EXERCISE DETAILS → Starting with the first line of the rows and going on through the line with "Action: tap(1099, 94)", rewrite those lines with "blue" changed to "green" and everything else kept the same.

DATA PROVIDED →
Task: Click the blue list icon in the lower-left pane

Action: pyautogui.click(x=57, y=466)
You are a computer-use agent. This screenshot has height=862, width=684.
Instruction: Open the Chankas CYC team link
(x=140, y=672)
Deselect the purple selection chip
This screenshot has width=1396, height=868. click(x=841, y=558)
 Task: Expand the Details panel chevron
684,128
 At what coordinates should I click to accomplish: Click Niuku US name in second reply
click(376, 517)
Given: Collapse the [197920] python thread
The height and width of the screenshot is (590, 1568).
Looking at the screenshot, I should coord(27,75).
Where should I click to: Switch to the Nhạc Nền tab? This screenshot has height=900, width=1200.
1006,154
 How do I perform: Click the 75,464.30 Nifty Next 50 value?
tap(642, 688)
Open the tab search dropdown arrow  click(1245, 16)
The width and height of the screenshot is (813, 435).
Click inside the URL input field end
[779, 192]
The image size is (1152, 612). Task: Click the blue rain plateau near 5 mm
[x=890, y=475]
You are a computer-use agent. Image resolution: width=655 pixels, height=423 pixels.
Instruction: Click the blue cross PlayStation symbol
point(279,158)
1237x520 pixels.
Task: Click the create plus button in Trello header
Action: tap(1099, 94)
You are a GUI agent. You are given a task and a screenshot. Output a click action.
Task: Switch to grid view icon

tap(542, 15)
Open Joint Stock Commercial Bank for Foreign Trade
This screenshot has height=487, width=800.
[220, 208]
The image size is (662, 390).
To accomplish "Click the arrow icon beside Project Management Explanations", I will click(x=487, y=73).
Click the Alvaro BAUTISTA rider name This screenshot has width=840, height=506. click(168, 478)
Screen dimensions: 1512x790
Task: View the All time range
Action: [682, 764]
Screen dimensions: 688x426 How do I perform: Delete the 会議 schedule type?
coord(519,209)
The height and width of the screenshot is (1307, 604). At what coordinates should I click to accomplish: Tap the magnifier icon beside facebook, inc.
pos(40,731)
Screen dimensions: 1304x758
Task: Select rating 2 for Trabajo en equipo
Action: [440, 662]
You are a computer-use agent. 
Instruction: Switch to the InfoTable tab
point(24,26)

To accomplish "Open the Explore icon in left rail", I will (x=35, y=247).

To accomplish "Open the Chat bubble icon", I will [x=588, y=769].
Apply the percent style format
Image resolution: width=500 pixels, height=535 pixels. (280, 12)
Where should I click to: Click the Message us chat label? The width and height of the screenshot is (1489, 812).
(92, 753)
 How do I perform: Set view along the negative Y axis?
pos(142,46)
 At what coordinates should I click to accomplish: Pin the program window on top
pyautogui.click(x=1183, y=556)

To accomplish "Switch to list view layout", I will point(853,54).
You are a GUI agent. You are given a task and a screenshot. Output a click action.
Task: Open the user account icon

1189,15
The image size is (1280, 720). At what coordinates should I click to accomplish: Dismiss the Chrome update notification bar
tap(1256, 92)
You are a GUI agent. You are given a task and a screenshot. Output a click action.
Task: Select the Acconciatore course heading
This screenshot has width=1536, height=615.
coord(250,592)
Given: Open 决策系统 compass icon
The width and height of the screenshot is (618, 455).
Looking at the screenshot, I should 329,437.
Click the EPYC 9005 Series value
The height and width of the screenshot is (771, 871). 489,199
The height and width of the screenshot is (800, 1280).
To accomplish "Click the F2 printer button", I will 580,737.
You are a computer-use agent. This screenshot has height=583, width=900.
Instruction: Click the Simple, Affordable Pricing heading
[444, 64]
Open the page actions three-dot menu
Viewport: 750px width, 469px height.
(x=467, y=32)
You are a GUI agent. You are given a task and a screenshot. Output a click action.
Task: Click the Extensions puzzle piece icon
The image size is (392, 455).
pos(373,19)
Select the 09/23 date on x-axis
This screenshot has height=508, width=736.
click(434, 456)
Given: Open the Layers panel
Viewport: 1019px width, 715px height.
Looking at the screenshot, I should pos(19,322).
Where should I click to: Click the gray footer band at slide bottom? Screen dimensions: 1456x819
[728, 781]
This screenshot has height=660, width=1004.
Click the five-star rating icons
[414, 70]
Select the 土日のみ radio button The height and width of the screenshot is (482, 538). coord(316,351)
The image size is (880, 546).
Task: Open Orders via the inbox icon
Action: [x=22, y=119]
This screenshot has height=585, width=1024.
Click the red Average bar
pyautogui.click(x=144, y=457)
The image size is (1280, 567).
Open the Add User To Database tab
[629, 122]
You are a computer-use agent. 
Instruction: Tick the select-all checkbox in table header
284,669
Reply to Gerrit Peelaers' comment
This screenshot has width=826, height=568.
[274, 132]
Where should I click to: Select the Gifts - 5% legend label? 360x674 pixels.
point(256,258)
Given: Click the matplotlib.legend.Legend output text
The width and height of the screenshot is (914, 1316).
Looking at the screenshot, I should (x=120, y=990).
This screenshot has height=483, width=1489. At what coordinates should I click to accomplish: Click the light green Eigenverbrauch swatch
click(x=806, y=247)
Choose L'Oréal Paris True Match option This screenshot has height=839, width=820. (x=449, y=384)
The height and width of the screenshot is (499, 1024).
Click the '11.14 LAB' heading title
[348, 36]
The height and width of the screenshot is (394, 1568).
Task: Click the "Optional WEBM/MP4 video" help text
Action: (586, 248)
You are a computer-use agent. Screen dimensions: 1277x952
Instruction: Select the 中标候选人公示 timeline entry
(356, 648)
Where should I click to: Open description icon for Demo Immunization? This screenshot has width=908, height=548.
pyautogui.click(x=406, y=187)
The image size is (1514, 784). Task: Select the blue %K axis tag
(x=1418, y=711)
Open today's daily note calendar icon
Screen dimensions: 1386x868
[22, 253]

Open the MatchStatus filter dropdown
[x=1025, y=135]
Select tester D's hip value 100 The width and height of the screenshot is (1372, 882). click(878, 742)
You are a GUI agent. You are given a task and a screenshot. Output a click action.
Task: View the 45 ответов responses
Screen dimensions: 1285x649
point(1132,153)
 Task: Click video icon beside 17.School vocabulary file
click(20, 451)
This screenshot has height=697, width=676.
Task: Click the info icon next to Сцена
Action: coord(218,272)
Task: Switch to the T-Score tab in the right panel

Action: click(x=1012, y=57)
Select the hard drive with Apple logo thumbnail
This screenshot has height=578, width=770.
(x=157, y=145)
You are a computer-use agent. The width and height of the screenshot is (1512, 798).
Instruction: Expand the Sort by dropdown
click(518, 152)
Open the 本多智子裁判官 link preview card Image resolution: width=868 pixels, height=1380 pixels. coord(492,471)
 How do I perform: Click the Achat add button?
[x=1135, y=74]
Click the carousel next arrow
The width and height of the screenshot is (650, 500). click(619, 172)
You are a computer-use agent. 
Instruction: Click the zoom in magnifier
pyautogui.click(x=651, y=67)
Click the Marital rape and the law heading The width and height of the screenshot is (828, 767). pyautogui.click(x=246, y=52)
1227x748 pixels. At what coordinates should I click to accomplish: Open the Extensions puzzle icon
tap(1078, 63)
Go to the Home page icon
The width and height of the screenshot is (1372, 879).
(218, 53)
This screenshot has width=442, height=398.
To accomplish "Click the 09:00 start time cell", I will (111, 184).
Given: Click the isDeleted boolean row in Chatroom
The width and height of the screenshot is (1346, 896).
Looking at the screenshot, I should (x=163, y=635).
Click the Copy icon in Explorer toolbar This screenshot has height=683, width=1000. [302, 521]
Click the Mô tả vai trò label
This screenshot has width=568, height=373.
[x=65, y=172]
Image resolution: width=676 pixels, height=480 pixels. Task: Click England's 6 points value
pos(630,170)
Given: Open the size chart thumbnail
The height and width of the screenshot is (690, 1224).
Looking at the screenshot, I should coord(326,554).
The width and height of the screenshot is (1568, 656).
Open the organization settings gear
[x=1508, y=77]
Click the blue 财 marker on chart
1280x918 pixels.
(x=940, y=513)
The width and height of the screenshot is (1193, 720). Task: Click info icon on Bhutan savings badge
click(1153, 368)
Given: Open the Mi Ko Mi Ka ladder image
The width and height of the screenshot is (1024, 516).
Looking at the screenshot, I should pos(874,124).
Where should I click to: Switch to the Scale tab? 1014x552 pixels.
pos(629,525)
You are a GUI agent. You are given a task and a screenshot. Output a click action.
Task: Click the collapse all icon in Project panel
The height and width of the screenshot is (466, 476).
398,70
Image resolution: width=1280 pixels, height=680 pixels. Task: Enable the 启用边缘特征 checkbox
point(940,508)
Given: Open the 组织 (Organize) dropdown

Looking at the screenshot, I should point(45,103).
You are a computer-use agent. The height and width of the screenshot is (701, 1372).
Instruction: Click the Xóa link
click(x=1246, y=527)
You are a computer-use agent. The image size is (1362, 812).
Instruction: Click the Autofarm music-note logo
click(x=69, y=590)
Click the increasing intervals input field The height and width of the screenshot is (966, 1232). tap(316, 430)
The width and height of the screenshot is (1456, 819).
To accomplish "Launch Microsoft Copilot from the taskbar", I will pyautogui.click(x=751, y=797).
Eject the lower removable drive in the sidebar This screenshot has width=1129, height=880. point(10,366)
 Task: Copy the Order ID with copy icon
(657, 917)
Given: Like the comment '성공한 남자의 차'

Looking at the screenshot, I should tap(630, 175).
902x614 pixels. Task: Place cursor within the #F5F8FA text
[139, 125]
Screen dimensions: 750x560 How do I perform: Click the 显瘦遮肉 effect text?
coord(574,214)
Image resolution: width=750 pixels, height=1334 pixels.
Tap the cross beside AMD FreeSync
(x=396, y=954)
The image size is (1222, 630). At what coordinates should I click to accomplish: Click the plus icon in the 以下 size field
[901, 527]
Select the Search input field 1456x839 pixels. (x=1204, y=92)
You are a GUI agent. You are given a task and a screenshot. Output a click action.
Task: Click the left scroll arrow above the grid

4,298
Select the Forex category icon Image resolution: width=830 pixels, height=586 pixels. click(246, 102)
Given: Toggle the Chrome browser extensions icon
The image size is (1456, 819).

RESPONSE TO THIS EXERCISE →
Task: Click the green list icon in the lower-left pane

Action: pyautogui.click(x=57, y=466)
You are a computer-use agent. This screenshot has height=862, width=684.
Instruction: Open the Chankas CYC team link
(x=140, y=672)
Deselect the purple selection chip
This screenshot has width=1396, height=868. click(x=841, y=558)
 Task: Expand the Details panel chevron
684,128
 At what coordinates should I click to accomplish: Click Niuku US name in second reply
click(376, 517)
Given: Collapse the [197920] python thread
The height and width of the screenshot is (590, 1568).
Looking at the screenshot, I should coord(27,75).
Where should I click to: Switch to the Nhạc Nền tab? This screenshot has height=900, width=1200.
1006,154
 How do I perform: Click the 75,464.30 Nifty Next 50 value?
tap(642, 688)
Open the tab search dropdown arrow  click(1245, 16)
The width and height of the screenshot is (813, 435).
Click inside the URL input field end
[779, 192]
The image size is (1152, 612). Task: Click the green rain plateau near 5 mm
[x=890, y=475]
You are a computer-use agent. Image resolution: width=655 pixels, height=423 pixels.
Instruction: Click the green cross PlayStation symbol
point(279,158)
1237x520 pixels.
Task: Click the create plus button in Trello header
Action: tap(1099, 94)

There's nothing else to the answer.